A diferencia del área mesoamericana, donde las lenguas indígenas contaron con representación escrita antes de la llegada de los españoles y continuaron escribiéndose durante la Colonia, las culturas andinas precoloniales se desarrollaron sin la necesidad de un alfabeto. A pesar de los esfuerzos desplegados para encontrar en manifestaciones culturales como los quipus una forma de escritura, no se ha logrado probar que el tipo de memoria configurado por dichas culturas requiriera fijarse en un código escrito. Desde la semiología cultural, Lotman (1989) ha interpretado este hecho no como una carencia o un déficit en los desarrollos culturales andinos precoloniales —visión que subyace a las mencionadas búsquedas obsesivas en quipus, pallares, tocapus, etcétera—, sino como el resultado esperable de un tipo de memoria cultural orientado a la repetición cíclica de información como un medio ordenador del entramado social, en vez de una memoria atenta a la fijación precisa de las novedades. Por razones obvias, este rasgo cultural también ha sido evaluado por el mundo académico contemporáneo como una desventaja metodológica para acercarse al pasado andino. Después de haber escrito sus primeros estudios sobre el pasado colonial en el Perú concentrándose en los conquistadores como agentes sociales, James Lockhart se dio cuenta de que no podría acceder al discurso directo de los indios por la ausencia de documentos escritos en quechua (y, podríamos agregar ahora, en aimara, en culle, en mochica):
A medida que me concentré en estudiar de alguna forma a la población indígena en un estilo comparable al de mis estudios sobre la sociedad hispana, me di cuenta de que esto solo se podría hacer accediendo a fuentes construidas por las mismas personas, en su propio lenguaje, que revelaran su perspectiva, su retórica, sus géneros de expresión, las intimidades de sus vidas y, por encima de todo, sus propias categorías. Recapitulando la experiencia peruana, no vi nada como eso en el horizonte, ninguna documentación conocida escrita en quechua por personas de los Andes (desde entonces, algo ha aparecido). John Murra había abierto el camino hacia las visitas. Se trataba de inspecciones españolas a las localidades andinas en el siglo XVI, que contenían información que mostraba un área incaica mucho más matizada, con más autonomías locales, tradiciones y fragmentaciones que en la imagen propuesta por Rowe, tal como yo siempre había imaginado. Pero los materiales se parecían a censos, hechos por españoles en español (aunque algunas palabras clave permanecían, en ocasiones, escritas en las lenguas indígenas) (Lockhart, 1999, p. 350, traducción mía).

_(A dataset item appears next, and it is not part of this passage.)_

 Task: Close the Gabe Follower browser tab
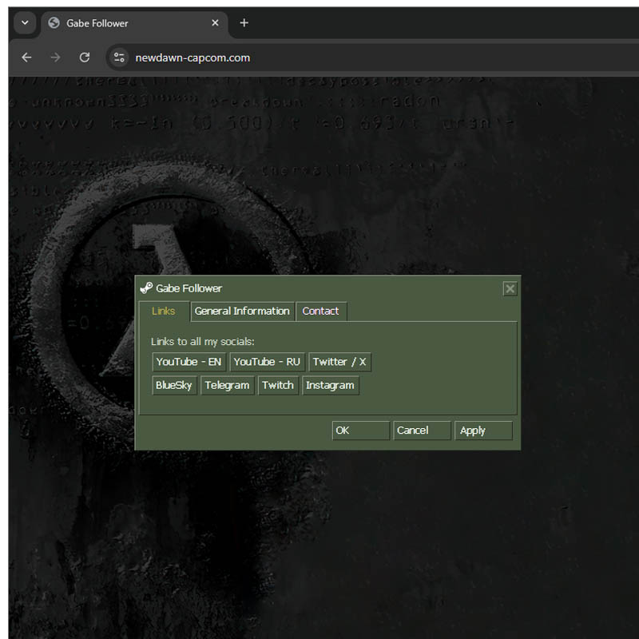(x=215, y=23)
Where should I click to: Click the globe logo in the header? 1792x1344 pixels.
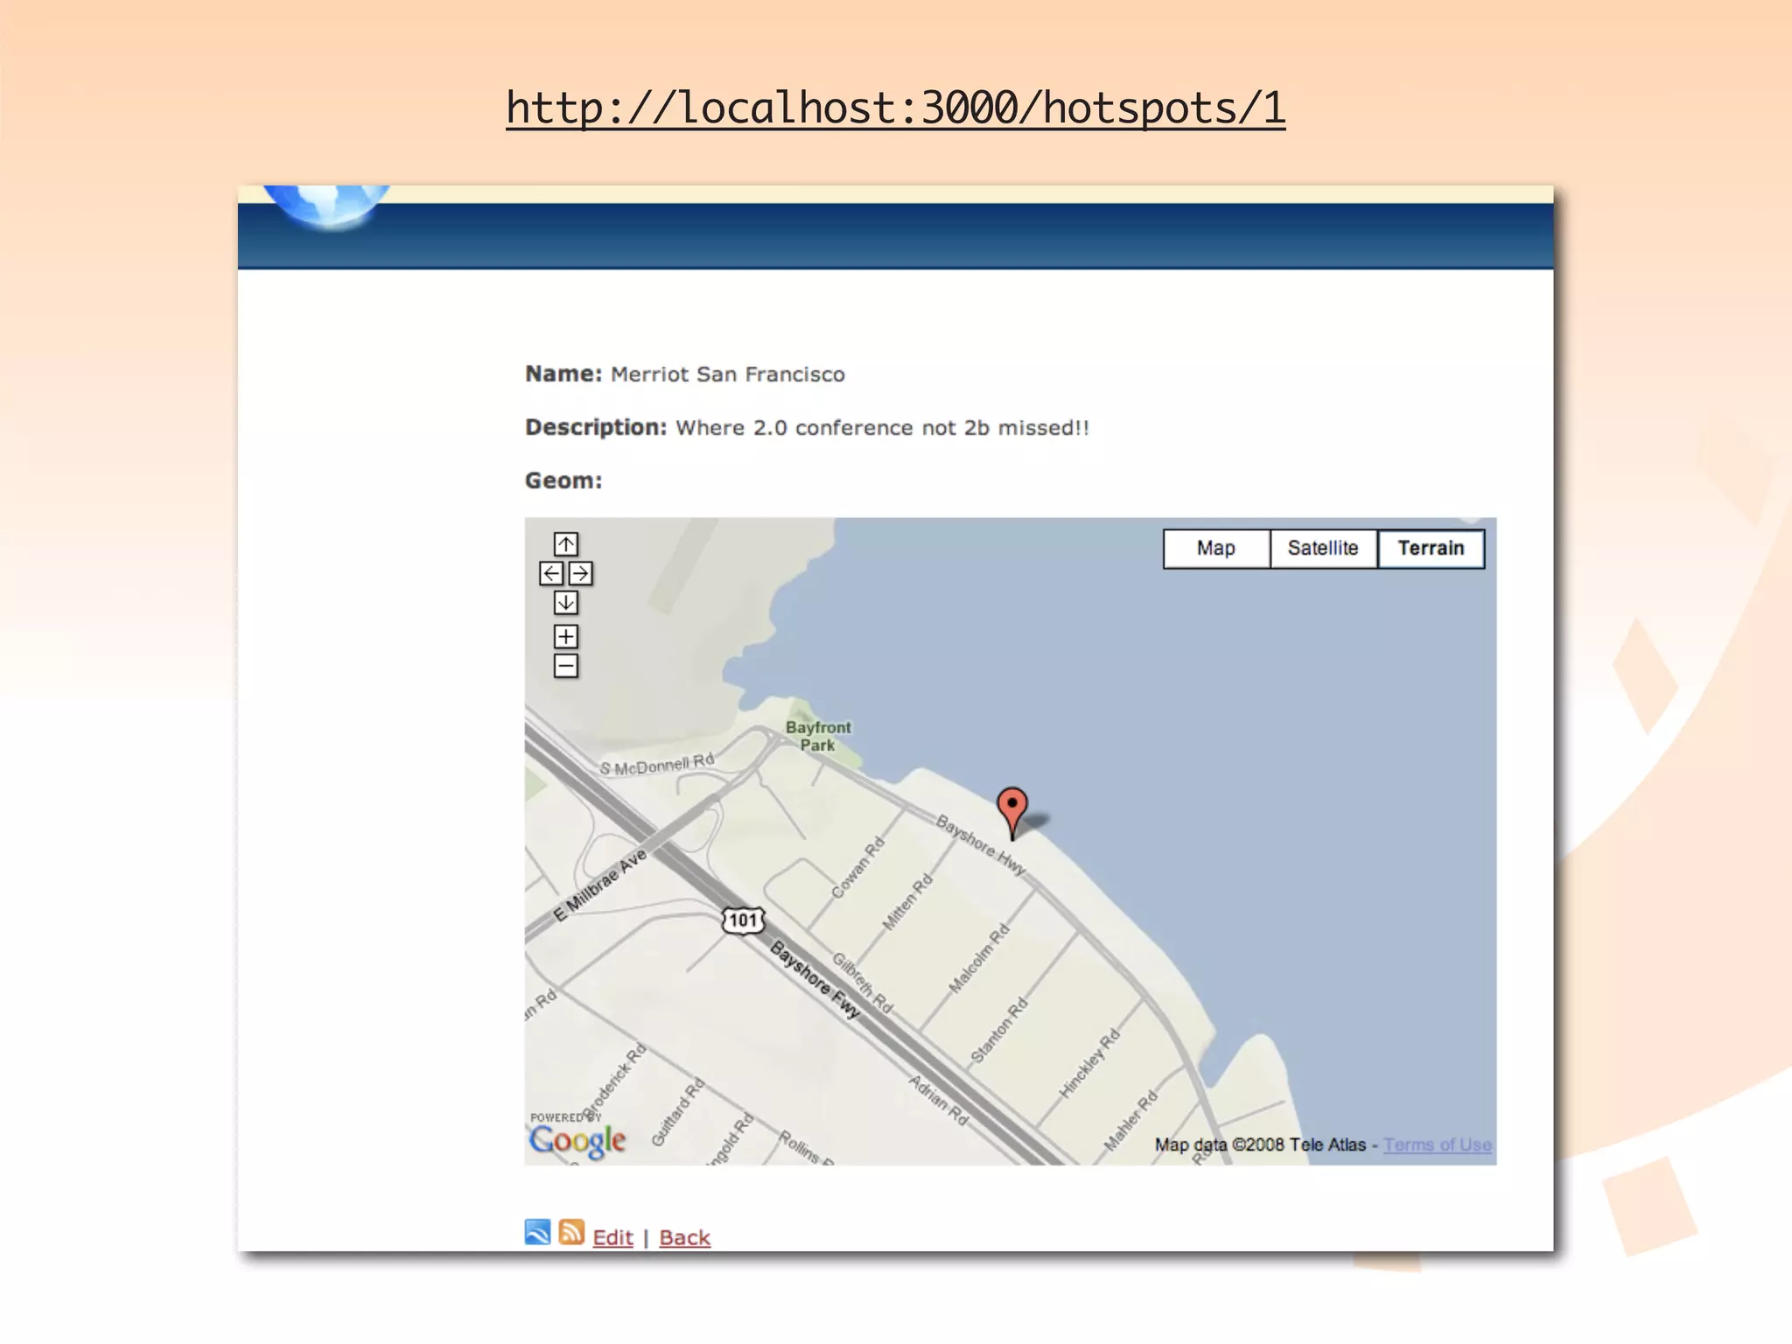pos(328,205)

Esta situación condujo a Lockhart a reorientar sus intereses hacia el escenario mesoamericano, donde creó, como es sabido, una fructífera escuela de estudios históricos, fuertemente asentada en los aportes de la filología. Ello dio lugar a lo que ahora se conoce como «nueva filología», corriente que privilegia, para el acercamiento al pasado del territorio novohispano, los abundantes documentos indígenas coloniales escritos en náhuatl y en otras lenguas indígenas (Lockhart, 2007), aunque, como el propio historiador reconoce, se trata de «un tipo de filología que no deja de estar relacionada con lo que algunas veces se ha visto en los estudios literarios y en las formas asociadas de historia cultural» (Lockhart, 1999, p. 349, traducción mía). Durston ha resaltado que «[a]unque la literatura mundana mesoamericana sigue los géneros modélicos hispánicos, el solo hecho de que esté escrita en una lengua local y para uso interno abre un nuevo mundo de investigación, tanto en términos del tipo de detalles provistos sobre la vida cotidiana como sobre la manera en que se presenta dicha información» (Durston, 2008, p. 45, traducción mía).

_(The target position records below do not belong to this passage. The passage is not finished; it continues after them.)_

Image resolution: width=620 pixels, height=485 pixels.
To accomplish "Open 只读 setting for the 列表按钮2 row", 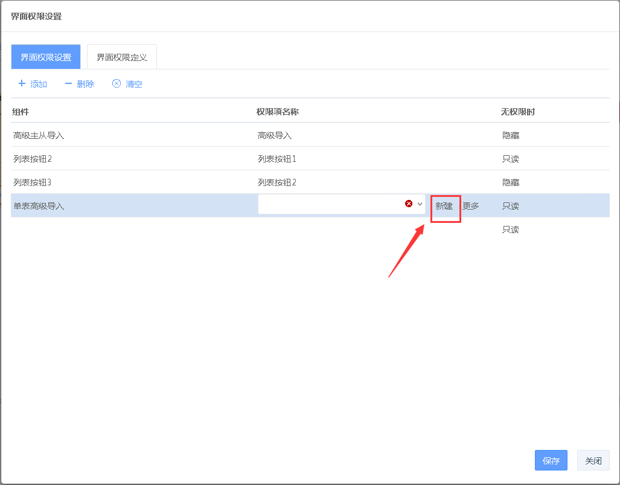I will point(511,159).
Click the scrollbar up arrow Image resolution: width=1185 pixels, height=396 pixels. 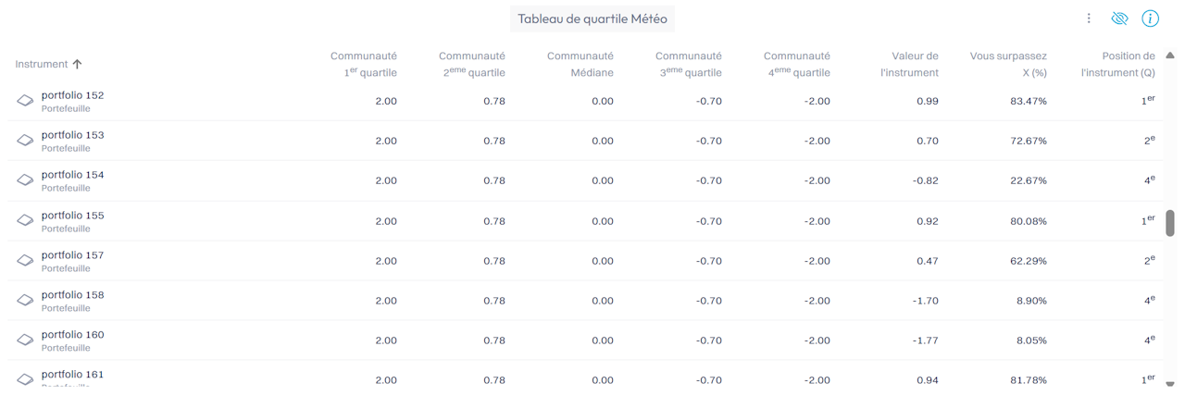(x=1170, y=56)
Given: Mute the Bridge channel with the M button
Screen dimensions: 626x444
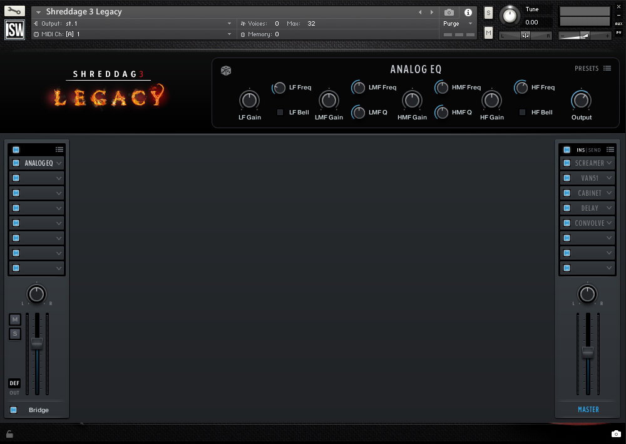Looking at the screenshot, I should click(x=14, y=319).
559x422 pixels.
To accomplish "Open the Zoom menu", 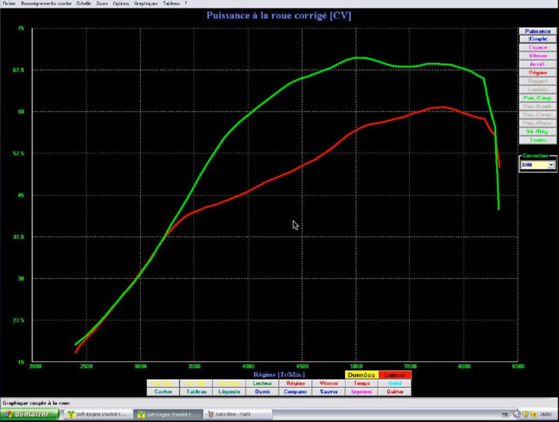I will [x=102, y=3].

De este modo, podría parecer que el escenario andino tiene poco que ofrecer a un campo que, como el de la sociolingüística histórica, ha enfatizado tanto el examen cuantitativo y cualitativo de la documentación escrita. No obstante, en esta sección quiero presentar algunas estrategias que ha desarrollado la lingüística andina, en cooperación con disciplinas conexas, para sortear esta valla metodológica, con el fin de «arrancarle» algún tipo de evidencia a la documentación colonial escrita en castellano y a los escasos textos coloniales en quechua y aimara, así como a los datos derivados del examen dialectal y del análisis pormenorizado de materiales alternativos e inesperados como la onomástica indígena. Lo haré a través de la presentación de cuatro casos emblemáticos de investigación desarrollados en esta área, campo que, según intentaré mostrar, puede ofrecer enfoques y técnicas productivas e inspiradoras para trabajar en el área de la sociolingüística histórica en otros espacios regionales poscoloniales en que la documentación escrita se encuentra igualmente restringida a las lenguas hegemónicas3.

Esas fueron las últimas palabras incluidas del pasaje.